** Supplied passage **
▬▬▬
Federico Ghizzoni was the CEO of Italian bank UniCredit, as well as the COO of Koç Financial Services. He has been CEO at UniCredit since September 2010 till 24 May 2016 and has a distinguished career at the company, spanning more than 30 years.

==Career==
Ghizzoni's has spent his entire career at UniCredit, with his first role as customer relations manager at a branch in his town of origin, Piacenza. He went on to hold numerous senior management positions at some of the bank's international operations, with posts in southeast Asia and western Europe. During the nineties, Ghizzoni was the deputy general manager of UniCredit's London office and later went on to head the firm's Singaporean operations.

In 2000, Ghizzoni was appointed as head of UniCredit's division in Poland, Bank Pekao, while three years later, he was put in charge of the firm's joint venture that controlled Turkey’s largest bank, Yapi Kredi.
▬▬▬
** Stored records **
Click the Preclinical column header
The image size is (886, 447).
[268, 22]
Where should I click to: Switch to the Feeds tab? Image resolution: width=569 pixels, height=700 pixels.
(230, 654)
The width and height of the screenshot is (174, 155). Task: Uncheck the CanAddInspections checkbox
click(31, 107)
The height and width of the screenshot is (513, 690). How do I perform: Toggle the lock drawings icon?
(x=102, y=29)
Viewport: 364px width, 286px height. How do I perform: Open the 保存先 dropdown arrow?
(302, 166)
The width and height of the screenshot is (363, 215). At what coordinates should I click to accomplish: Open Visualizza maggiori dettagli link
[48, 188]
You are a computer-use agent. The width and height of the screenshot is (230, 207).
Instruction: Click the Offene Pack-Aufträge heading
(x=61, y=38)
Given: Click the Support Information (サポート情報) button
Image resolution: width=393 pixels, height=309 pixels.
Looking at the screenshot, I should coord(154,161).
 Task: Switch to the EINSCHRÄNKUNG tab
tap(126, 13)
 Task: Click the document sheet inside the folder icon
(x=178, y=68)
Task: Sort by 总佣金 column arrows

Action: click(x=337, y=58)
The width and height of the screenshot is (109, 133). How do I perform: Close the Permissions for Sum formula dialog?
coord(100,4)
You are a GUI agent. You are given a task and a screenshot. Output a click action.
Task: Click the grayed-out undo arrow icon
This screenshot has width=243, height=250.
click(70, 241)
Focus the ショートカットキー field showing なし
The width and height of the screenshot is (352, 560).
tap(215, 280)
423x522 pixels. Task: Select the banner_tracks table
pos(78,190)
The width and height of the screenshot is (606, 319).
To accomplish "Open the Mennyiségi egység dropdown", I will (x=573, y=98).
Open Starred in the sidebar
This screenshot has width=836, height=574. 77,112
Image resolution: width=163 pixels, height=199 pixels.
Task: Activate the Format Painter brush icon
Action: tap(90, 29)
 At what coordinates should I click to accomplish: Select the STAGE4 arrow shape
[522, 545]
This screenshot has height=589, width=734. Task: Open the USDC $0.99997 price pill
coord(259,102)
▬▬▬
** Directions for this task **
According to the passage about Federico Ghizzoni, what was his first role at UniCredit?

** Exercise answer **
He was a customer relations manager at a branch in Piacenza, his town of origin.